Throughout history, there have always been phenomena that can’t be explained logically. Many stories have sprung up around these occurrences in an attempt to explain these inexplicable happenings. Peru, of course, has its share of strange tales that have been passed down from generation to generation. These are stories that were passed down from grandparents to grandchildren. Some to keep the children safe (don’t go in the jungle, the Chullachaqui will get you!); some to explain why things are the way they are (these cacti will capture La Uma); and some just because of tradition. Your luxury trip to Peru will take on spooky new dimensions if you find the time to visit the sites where these unearthly experiences occurred – or, as some believe, continue to occur.
One interesting tale comes from the town of Cachiche, located in the province of Ica. Cachiche is known as a town of witches and healers, the most famous of these curanderas being Julia Nazario Hernandez Pecho, whose statue graces the town’s entrance. Before this famous witch died, she predicted that when the eighth head of the palm tree that stood next to the dried-up lake grew, massive flooding would occur in Ica.
Legend has it that this palm tree used to be an octopus who fought with a witch over a treasure trove. The witch came out victorious when she managed to cut off one of the octopus’ tentacles, which transformed the beast into a palm tree. The people of Cachiche, biding Julia Hernandez’s words, would always cut back the tree to avoid the curse. However, one year in 1998 (an El Niño year), they took too long to cut it, and indeed the floods came and caused severe damage throughout the town. From that day to this, locals have been sure to cut back the branch on time; and they warn visitors to never traverse the palm tree trail at night, for there have been multiple cases of people suddenly losing consciousness and needing the intervention of a healer to regain their normal state.
The town of Cachiche is located just four kilometers from Ica and is relatively close to the famous Huacachina Oasis. So if you are fascinated by the supernatural, be sure to let your travel designer know, and request a visit to this magical town on your private Peru holiday.

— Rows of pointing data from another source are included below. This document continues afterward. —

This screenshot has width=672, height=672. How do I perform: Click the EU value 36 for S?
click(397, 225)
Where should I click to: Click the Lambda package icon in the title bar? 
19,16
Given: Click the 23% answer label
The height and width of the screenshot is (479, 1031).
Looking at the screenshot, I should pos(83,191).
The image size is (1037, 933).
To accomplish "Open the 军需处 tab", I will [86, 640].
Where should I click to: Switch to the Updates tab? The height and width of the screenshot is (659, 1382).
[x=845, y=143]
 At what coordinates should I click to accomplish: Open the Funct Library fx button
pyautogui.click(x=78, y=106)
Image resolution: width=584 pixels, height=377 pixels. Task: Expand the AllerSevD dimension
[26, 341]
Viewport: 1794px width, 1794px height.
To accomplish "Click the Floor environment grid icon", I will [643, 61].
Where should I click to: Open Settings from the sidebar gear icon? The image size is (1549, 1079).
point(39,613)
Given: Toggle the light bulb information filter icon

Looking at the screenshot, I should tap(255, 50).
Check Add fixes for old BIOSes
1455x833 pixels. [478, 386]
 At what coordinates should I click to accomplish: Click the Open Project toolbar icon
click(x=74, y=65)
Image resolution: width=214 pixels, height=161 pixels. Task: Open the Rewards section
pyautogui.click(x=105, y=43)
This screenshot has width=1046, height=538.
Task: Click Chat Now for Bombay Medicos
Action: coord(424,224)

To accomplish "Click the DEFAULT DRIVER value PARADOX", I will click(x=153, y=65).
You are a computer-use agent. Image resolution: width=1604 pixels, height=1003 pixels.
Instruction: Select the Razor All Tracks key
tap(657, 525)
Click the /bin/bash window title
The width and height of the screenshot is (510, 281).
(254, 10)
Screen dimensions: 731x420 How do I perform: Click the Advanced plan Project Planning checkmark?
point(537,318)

Another spooky tale occurred in Cusco itself, in the infamous Almudena Cemetery. This cemetery was built in 1846 and is the resting place of thousands of Cusqueñans from all walks of life. Many of the honored dead are buried in aboveground vaults, so when you walk through the cemetery you are literally wandering through a city of the dead. Within cubby-like altars and hidden spots, you can find nubs of candles, torn clothing, and photographs brought there by people intent on conjuring the spirits of their deceased loved ones. Suffice it to say that Almudena is one of the more frightening places in the ancient Inca city, and many people have experienced supernatural happenings there.
One such event occurred to a taxi driver who picked a young woman up in the middle of the night; she was dressed all in black. When she asked the driver to take her to Almudena Cemetery he, though a bit nervous, accepted. Naturally, when they arrived, the driver asked for payment. The woman told him that she had no money but informed him that he would receive payment if he went to 435 Matara Street in downtown Cusco. The taxi driver had no other option but to accept her proposal and he watched as the woman drifted through the cemetery gates, which opened to let her in. In the morning, when he arrived at the address, he was greeted by an older woman who told him that the girl he had taken to the cemetery was her daughter, who had been dead for five years!
Almudena Cemetery is a quick 10-minute drive from downtown Cusco, so if you would like to pay your respects to some of Cusco’s former residents, you can ask to make a detour for a short visit. And if you run into the woman in black, be sure to say “Hello.”